Participants in this open-label study were randomly assigned in a 2:1 ratio to either receive the new darunavir single-tablet regimen or stay on their current regimen for 48 weeks, at which point all patients could continue on the combination pill through 96 weeks. The primary study endpoint is the proportion of patients with HIV RNA below 50 copies/mL at 48 weeks. Molina presented 24-week interim data at the IAS meeting.
The single-tablet regimen was highly effective. Molina reported that almost all participants who switched and those who stayed on the same regimen maintained viral suppression at week 24 (96.3% versus 95.5%, respectively). Similar proportions of patients experienced viral rebound (1.8% versus 2.1%). Most viral breakthroughs were transient, and no one had confirmed viral rebound above 200 copies/mL or stopped treatment due to virological failure, he said. None of the four patients who underwent genotypic testing showed evidence of emergent drug resistance.
Treatment was generally safe and well tolerated. Only 1.2% of patients who switched to the single-tablet regimen and 0.5% who stayed on their old regimen experienced drug-related grade 3 or 4 adverse events, Molina reported. Just 2.9% of patients in both discontinued treatment early, and about 1% did so due to adverse events. The most common events were nasopharyngitis, upper respiratory tract infections, and vitamin D deficiency. Laboratory abnormalities did not differ between the two arms, Molina said.
Participants in both treatment arms saw a small decrease in estimated glomerular filtration rate (eGFR), with a slightly larger decline in the single-tablet regimen arm. This was consistent with the known effect of cobicistat on tubular creatinine secretion, which leads to a decrease in estimated GFR but has "no impact on real GFR," Molina explained. Only one person in the switch arm and two people in the continued therapy arm stopped treatment due to renal adverse events.
Bone mineral density at the hip and spine rose by about 1% in the single-pill arm, but fell 0.3% in the continued therapy arm, Molina reported.
The new combination pill "combines the safety advantages of TAF and darunavir with the known efficacy and high genetic barrier to resistance of darunavir, in a single-tablet regimen," the study investigators concluded.
"This is nothing really new -- it's still triple therapy -- but I think there's a benefit to having a single-tablet regimen with a protease inhibitor in it," , of Hôpital Pitié-Salpêtrière in Paris told .
"It's better to have several options," Katlama said."Integrase [inhibitors] are great, but we have to fill up five decades or six decades on treatment.
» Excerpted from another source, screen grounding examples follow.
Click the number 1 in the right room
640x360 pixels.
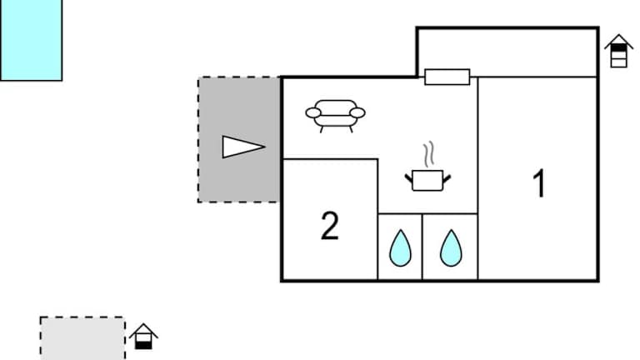(x=539, y=183)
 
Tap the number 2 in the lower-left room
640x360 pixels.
(x=330, y=226)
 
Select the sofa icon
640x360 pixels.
(x=335, y=115)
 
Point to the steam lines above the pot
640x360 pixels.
(x=428, y=155)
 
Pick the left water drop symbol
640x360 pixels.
(x=401, y=248)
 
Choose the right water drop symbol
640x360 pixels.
(x=451, y=248)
We need all the good drugs."
Disclosures
This study was funded by Janssen.
Molina reported relevant relationships with Bristol-Myers Squibb, Gilead Sciences, Merck, Janssen, Teva, and ViiV.
Primary Source
International AIDS Society Conference on HIV Science
Molina J et al "Efficacy and safety of switching from boosted-protease inhibitor plus emtricitabine/tenofovir disoproxil fumarate regimens to the single-tablet regimen of darunavir/cobicistat/emtricitabine/tenofovir alafenamide (D/C/F/TAF) in virologically-suppressed, HIV-1-infected adults through 24 weeks: EMERALD study." IAS 2017, abstract TUAB0101.